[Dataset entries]

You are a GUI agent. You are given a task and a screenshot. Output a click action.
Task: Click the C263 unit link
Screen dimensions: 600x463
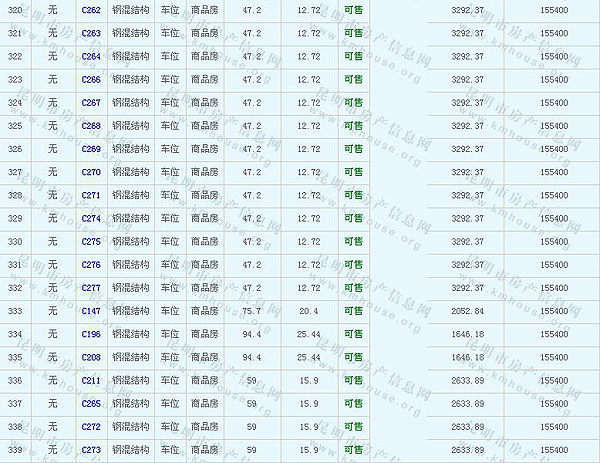[x=91, y=33]
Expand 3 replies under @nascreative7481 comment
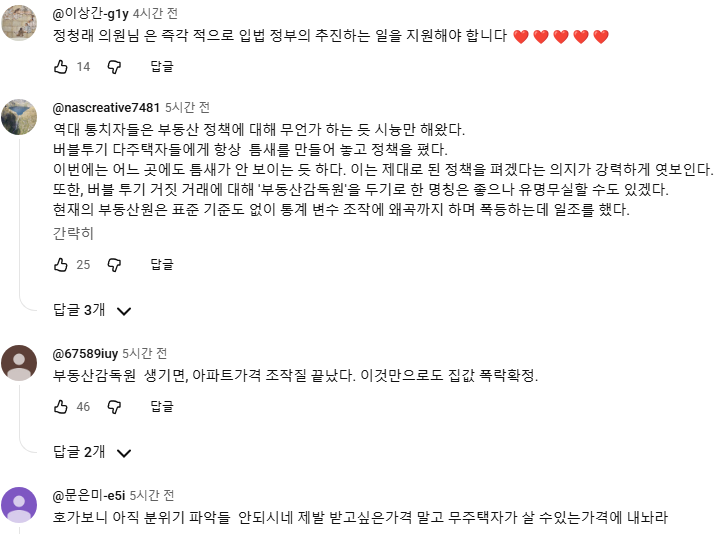This screenshot has height=534, width=717. tap(93, 310)
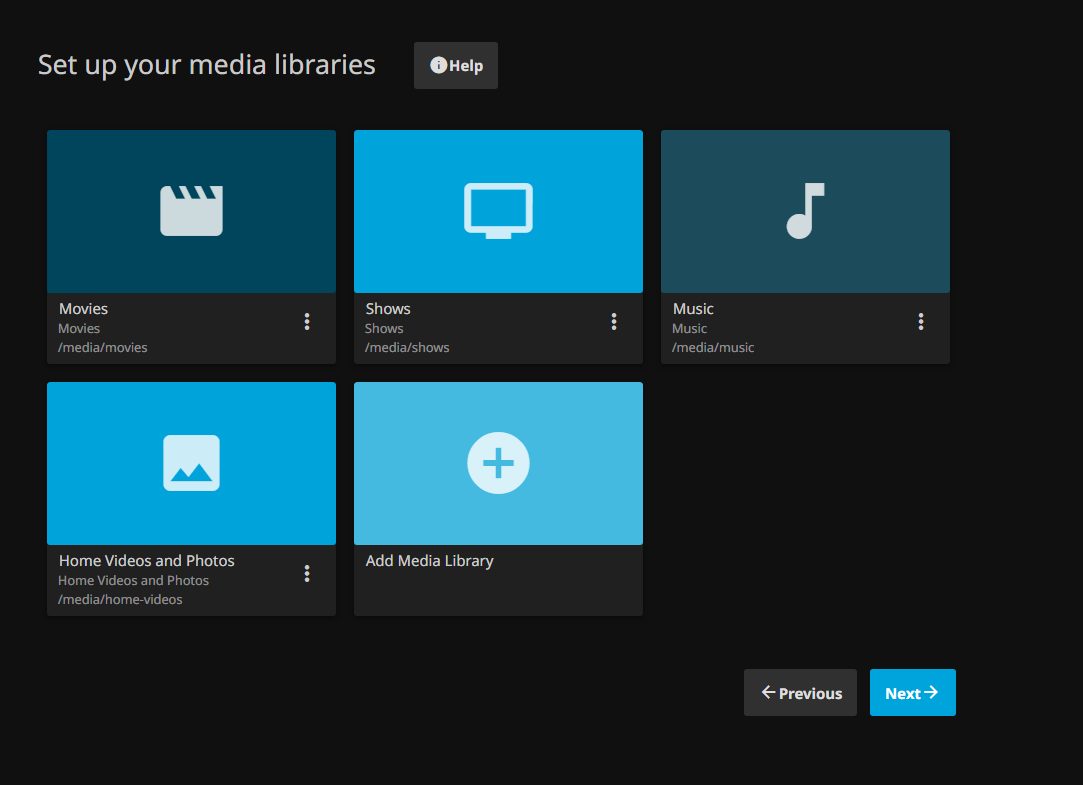Image resolution: width=1083 pixels, height=785 pixels.
Task: Click the left arrow on Previous
Action: click(768, 692)
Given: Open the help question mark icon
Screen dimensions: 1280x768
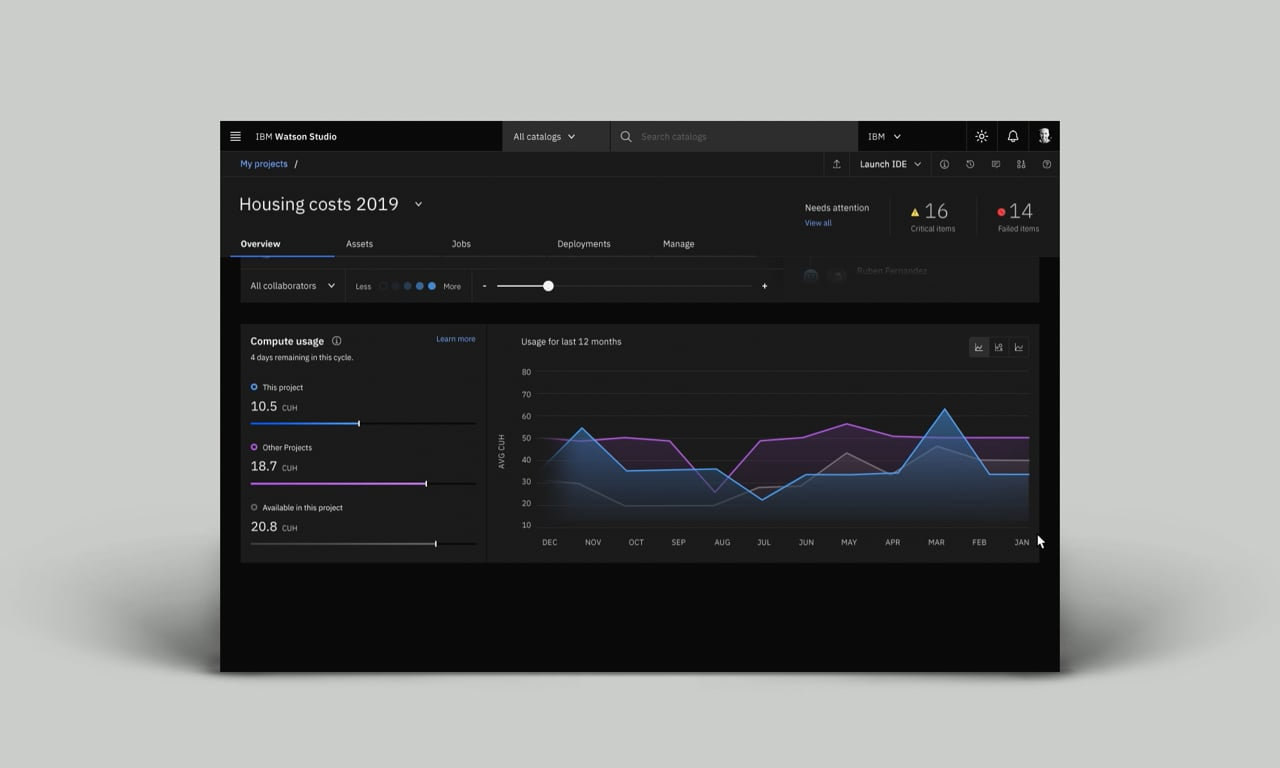Looking at the screenshot, I should point(1047,165).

> **WORK TO COMPLETE**:
Return every line of the data above exactly, and omit all pictures.

> **WRITTEN RESPONSE**:
You are a GUI agent. You are given a task and a screenshot. Output a click action.
Task: Click the C263 unit link
Screen dimensions: 600x463
[x=91, y=33]
Expand 3 replies under @nascreative7481 comment
This screenshot has height=534, width=717. tap(93, 310)
Image resolution: width=1083 pixels, height=785 pixels.
Task: Click the left arrow on Previous
Action: click(768, 692)
Given: Open the help question mark icon
Screen dimensions: 1280x768
Looking at the screenshot, I should point(1047,165).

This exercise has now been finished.